Voci isolate rispetto ai denunciatori delle movide che hanno spinto come branchi di lupi feroci i giovinastri dalle periferie ai Navigli monopolio di creativi, art director, giovani manager, dei convogli di malaccorti meridionali che tornavano a casa, di dissipati lavoratori che si assiepano sui mezzi invece di ricorrere a provvidi monopattini per raggiungere fabbriche e posti di lavoro uscendo dai loro squallidi e meritati appartamentini di remoti hinterland.

Che non hanno giustamente voce o ascolto per via di una scriteriata incoscienza e di un istinto a fare “massa” informe, rozza e primordiale che va penalizzata, anzi criminalizzata perché potrebbe sfociare in ribellismo insurrezionale.
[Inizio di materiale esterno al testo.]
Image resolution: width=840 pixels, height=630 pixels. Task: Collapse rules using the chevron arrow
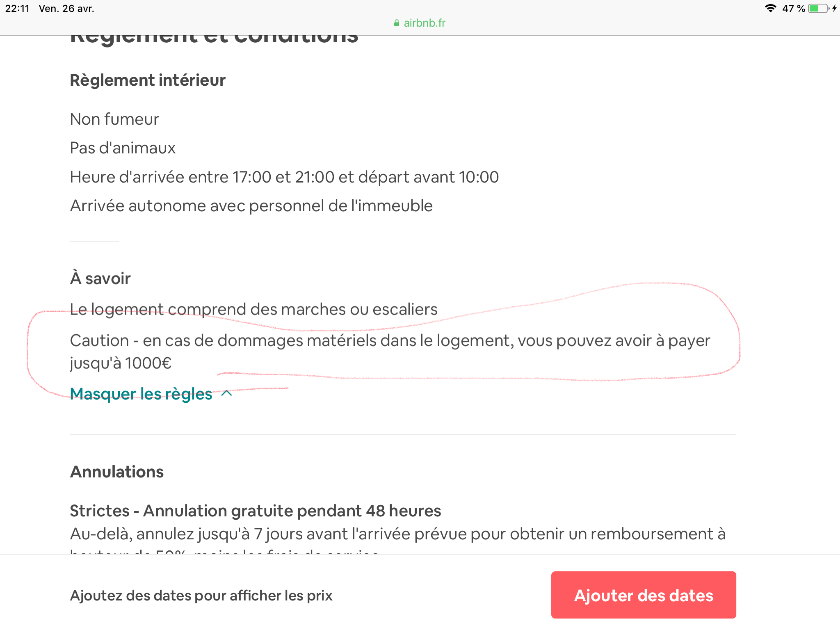coord(227,393)
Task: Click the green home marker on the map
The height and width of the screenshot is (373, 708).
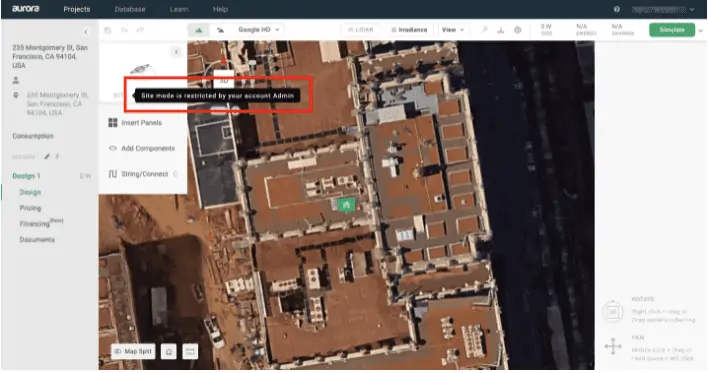Action: tap(346, 205)
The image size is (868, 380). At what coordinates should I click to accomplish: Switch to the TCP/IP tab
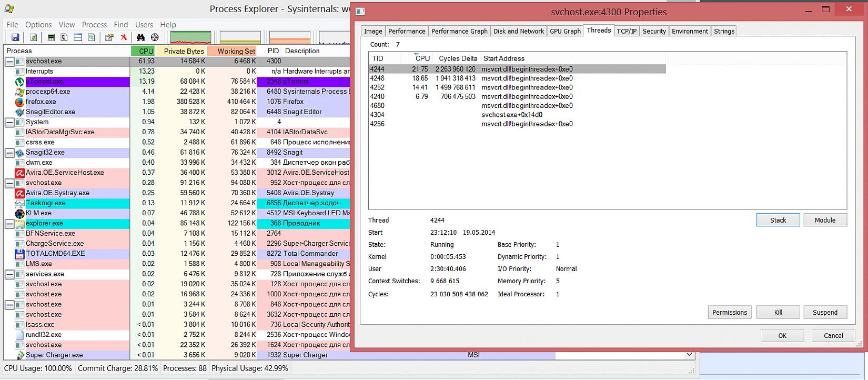pos(626,31)
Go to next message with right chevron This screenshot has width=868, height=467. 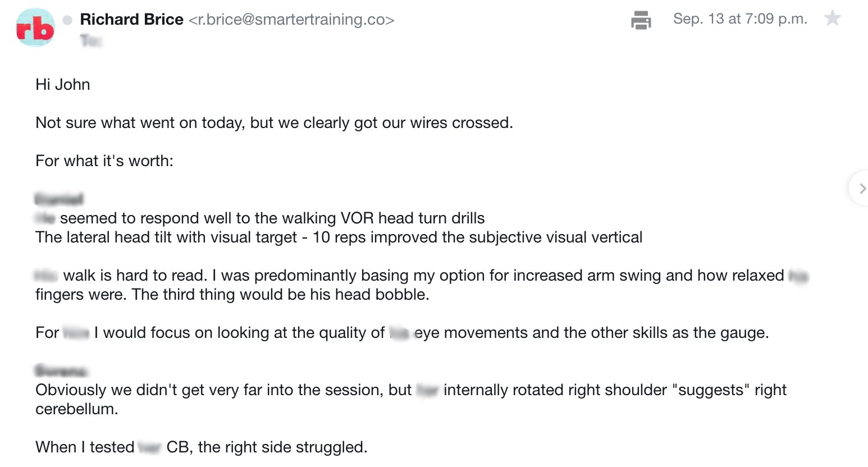click(862, 189)
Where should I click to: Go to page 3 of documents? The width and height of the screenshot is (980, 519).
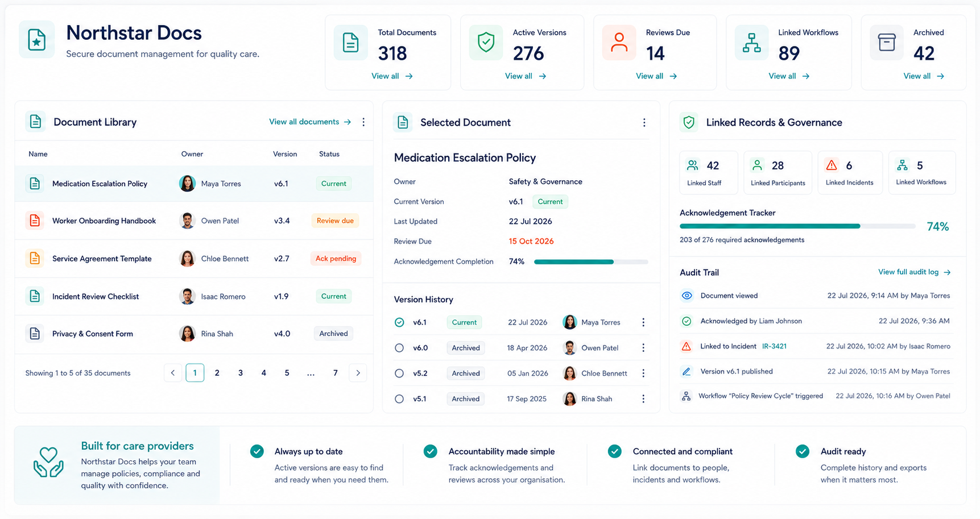(x=241, y=373)
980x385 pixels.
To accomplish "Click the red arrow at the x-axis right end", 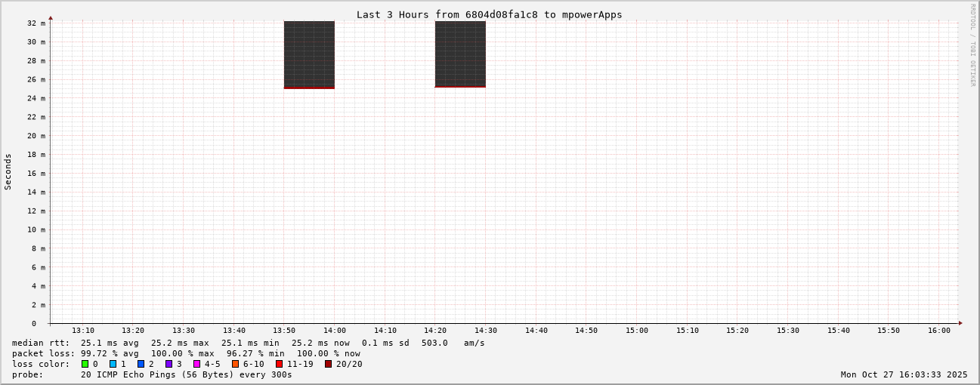I will [960, 323].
Eh si, è risaputo che il piacere della solitudine coltivata tra pochi eletti per stirpe o selezione di affinità e interessi riguarda una scrematura della società, quella acculturata, quella che ha ricevuto o si è comprata l’accesso e l’uso di piaceri esclusivi in case comode e calde o opportunamente refrigerate, tanto spaziose da assicurare la necessaria privacy proibita al popolino che deve essere scrutato, controllato, vigilato e sanzionato anche nei comportamenti più personali, nelle inclinazioni, negli affetti.

E si sa che la discriminazione nell’accesso ai servizi e ai diritti,  all’assistenza, all’istruzione funziona con maggiore efficacia se quelli che non li meritano sono isolati, per coercizione o per sfiducia, diffidenza e sospetto, se lo sfruttamento non viene percepito perché il padrone o il manager è una entità immateriale che ti concede di sceglierti il tragitto in moto per recare la pizza a domicilio, se diventa una opportunità per le donne che grazie a un nuovo cottimo possono alternare lavoro e lavori domestici non riconosciuti come tale.
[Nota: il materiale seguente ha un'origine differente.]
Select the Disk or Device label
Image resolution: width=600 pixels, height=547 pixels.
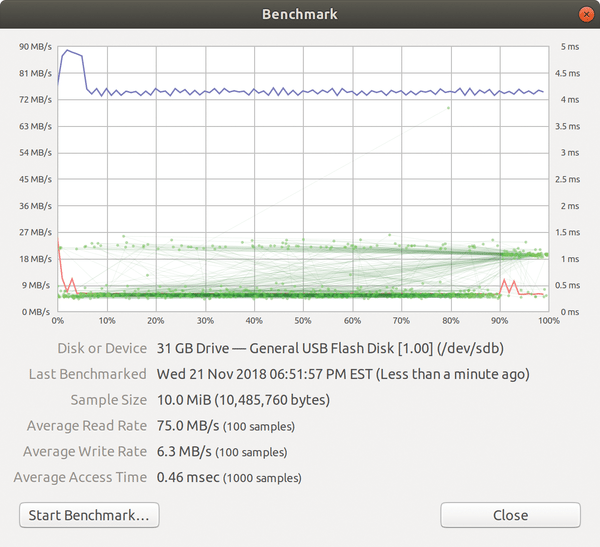coord(96,348)
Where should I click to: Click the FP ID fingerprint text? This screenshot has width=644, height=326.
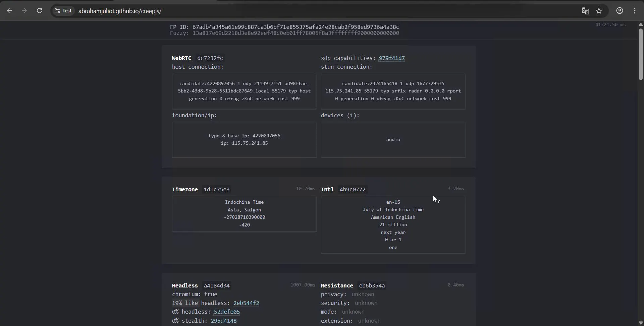tap(284, 27)
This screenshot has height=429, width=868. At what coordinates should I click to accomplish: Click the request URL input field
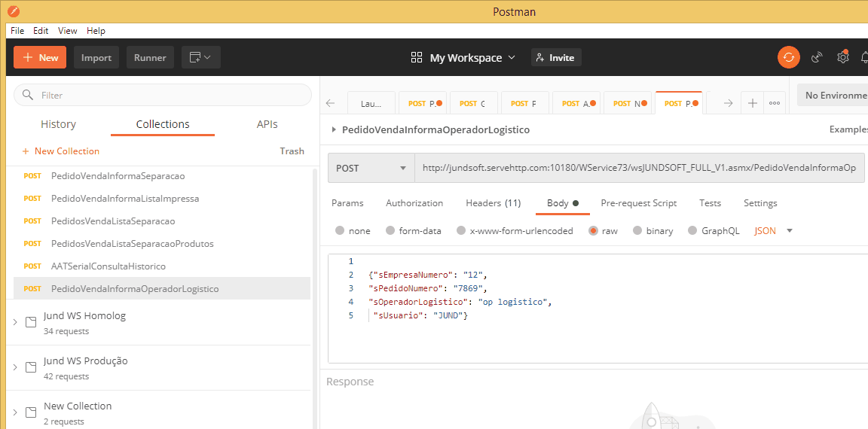tap(639, 169)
Ormai non solo gli anziani sono un peso, larghi strati di popolazione sono diventati improduttivi, perché non rendono e non consumano, perdendo così il diritto a esistere, a volersi bene, a guardarsi negli occhi, a baciarsi e fare l’amore, ormai attività a rischio anche quella. Non hanno lasciato loro nemmeno la letterina a Babbo Natale, che di regalini ne hanno avuti fin troppi, gli ingrati.